Any SIEM is only as good as the team operating it, and no SIEM will provide you with value simply because it's "installed" in your environment.

If you use a SIEM solution to collect logs and send you alerts, you need a security analyst to monitor it and continually configure and maintain it.

Depending on the complexity of your environment, this task can easily be someone's full-time job (you will need at least one FTE for a SIEM solution in a medium-sized company) if it's not outsourced to a managed SOC service.

As Brad Freeman, SenseOn's Director of Technology, covered in a previous blog about why he stopped using a SIEM, gaining actionable insight from the data collected by a SIEM can turn into a circular problem of tuning rules only to have to retune again when they break.

A poorly configured SIEM can send thousands of alerts daily for innocuous behaviour. 

While this problem is shared among all SIEMs, it can be more pronounced with free or open-source SIEMs, which tend, as a rule, to be less user-friendly and have fewer out-of-the-box (OTB) configurations built in. 

Free SIEM solutions will not come with use cases and rules to match their environment, and they will not triage any of the alerts they create either. 

If you reduce your spending on licensing and management, you will likely need to allow for more extensive configuration and staff training to make it work in your environment.
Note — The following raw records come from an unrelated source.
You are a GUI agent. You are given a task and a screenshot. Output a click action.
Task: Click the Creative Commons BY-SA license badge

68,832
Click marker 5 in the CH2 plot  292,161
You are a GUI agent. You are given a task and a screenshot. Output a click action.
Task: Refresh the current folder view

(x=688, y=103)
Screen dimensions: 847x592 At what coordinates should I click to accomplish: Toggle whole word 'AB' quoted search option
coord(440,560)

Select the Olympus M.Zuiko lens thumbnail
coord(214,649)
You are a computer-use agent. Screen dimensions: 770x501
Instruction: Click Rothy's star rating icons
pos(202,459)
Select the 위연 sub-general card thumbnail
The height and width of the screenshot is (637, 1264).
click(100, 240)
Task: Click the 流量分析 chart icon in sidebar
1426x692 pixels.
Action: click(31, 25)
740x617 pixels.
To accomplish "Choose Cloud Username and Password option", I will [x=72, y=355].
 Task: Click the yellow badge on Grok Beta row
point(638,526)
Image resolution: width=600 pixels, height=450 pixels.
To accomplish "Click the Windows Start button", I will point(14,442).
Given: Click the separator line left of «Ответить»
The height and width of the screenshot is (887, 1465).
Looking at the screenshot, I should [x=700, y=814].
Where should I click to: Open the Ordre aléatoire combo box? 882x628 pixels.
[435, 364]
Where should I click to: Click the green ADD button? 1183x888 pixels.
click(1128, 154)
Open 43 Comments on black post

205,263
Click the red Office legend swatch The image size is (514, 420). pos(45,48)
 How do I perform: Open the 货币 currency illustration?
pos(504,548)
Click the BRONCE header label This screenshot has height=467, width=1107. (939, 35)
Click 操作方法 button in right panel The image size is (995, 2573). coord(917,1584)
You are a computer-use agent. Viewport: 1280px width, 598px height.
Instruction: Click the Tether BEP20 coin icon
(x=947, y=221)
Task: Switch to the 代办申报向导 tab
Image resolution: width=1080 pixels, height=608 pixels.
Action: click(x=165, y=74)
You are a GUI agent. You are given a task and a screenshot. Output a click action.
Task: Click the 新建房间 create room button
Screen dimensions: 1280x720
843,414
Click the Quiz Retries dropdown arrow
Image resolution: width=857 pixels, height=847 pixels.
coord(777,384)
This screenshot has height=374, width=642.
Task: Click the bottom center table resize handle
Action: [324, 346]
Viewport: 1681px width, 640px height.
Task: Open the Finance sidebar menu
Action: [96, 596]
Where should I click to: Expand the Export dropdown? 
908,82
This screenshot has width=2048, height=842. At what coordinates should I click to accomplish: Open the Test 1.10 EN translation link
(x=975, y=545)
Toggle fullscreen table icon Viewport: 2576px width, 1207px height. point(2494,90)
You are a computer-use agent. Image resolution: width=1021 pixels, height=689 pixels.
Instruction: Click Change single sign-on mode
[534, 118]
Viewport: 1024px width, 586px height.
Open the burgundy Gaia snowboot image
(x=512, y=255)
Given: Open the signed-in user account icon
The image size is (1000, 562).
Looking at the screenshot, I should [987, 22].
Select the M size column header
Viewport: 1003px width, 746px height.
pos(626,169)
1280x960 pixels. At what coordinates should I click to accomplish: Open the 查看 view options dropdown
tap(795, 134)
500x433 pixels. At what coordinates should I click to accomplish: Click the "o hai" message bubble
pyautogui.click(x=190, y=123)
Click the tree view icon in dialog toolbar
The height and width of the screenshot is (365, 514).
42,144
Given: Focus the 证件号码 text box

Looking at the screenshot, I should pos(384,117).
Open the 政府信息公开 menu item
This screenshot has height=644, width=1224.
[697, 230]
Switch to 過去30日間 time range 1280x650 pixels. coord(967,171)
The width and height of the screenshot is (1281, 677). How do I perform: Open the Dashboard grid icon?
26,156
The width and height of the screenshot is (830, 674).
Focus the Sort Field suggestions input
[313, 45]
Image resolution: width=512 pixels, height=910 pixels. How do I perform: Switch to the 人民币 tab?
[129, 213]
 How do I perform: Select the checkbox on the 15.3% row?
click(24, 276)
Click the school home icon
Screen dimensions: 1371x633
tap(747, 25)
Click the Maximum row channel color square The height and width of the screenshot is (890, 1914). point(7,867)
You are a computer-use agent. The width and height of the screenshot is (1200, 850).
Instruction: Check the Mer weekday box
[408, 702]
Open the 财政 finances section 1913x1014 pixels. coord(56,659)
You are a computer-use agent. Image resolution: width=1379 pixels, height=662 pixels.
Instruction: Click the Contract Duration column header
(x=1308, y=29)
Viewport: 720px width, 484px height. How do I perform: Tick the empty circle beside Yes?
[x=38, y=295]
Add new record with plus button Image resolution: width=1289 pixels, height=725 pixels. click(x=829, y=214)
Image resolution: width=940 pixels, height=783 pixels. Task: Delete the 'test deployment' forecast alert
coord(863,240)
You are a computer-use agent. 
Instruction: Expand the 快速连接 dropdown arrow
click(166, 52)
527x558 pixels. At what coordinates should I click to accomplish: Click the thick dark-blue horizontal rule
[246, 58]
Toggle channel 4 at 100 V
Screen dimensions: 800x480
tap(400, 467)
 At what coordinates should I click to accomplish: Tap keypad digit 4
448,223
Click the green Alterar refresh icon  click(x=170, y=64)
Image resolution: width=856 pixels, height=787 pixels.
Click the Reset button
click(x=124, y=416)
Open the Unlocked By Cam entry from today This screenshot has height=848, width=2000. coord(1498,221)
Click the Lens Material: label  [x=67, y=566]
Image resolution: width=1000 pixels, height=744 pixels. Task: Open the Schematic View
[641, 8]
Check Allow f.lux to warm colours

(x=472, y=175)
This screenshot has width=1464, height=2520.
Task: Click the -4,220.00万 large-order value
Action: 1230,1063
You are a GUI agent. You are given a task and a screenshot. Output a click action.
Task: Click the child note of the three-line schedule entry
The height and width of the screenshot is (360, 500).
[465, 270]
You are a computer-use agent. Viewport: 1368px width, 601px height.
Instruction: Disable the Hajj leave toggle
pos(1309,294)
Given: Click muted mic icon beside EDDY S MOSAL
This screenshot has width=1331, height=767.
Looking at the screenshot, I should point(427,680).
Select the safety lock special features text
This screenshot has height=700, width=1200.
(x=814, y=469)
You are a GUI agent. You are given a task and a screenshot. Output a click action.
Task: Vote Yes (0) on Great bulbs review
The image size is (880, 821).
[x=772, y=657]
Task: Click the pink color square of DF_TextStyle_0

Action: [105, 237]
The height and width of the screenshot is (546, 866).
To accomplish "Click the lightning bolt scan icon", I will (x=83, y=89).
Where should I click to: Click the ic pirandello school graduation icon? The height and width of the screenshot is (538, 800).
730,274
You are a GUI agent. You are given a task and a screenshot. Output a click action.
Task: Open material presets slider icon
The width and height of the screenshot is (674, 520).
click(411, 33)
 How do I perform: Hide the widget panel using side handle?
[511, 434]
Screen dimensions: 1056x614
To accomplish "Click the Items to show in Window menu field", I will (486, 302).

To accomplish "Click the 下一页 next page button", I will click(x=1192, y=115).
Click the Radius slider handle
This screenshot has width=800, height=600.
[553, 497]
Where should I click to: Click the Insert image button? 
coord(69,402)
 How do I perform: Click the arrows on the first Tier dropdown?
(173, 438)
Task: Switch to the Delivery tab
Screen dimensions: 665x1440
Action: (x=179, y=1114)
If you deploy a SIEM, you also need to have the capacity for incident response (IR), typically on a 24/7 basis. 

AI technologies like SOAR and UEBA can mitigate this workload but are unlikely to be integrated into a low-cost SIEM.

Logging Costs Not Included

The financial cost of a SIEM is not limited to a licence but also the cost of storing and normalising logs into events. 

Most of the low-cost and free SIEM solutions on the market are only low-cost or free up to a low volume of data ingestion, if any amount at all. This can be okay for a limited, simple IT environment, but once you go above a few dozen users and endpoints, you will need to start paying for data processing. 

Of course, this is the same with paid SIEMs, but depending on how they store logs, some free SIEMs can exacerbate this cost. For example, due to their software architecture, certain open-source SIEMs can require more storage space and compute for the same security logs than alternatives.

Getting SIEM Capabilities At a Lower Cost

It's critical to ask yourself what exactly you are looking to do with a SIEM. 

Do you need to store event logs for compliance purposes for long periods? If so, it might be more cost-effective to use a solution like Azure Data Explorer (ADX) to store archive logs long-term.

If your goal is to alert on and investigate suspicious activity across your on-prem and cloud environments, you are likely better off using a comprehensive security platform like SenseOn.

SenseOn can be a great low-cost SIEM alternative for organisations that want to collect native endpoint and network telemetry from physical, virtual, and cloud-hosted assets while also automating alerting and event triage. 

Unlike a SIEM solution, SenseOn can actually reduce your security workload while collecting extremely rich data on events within your environment.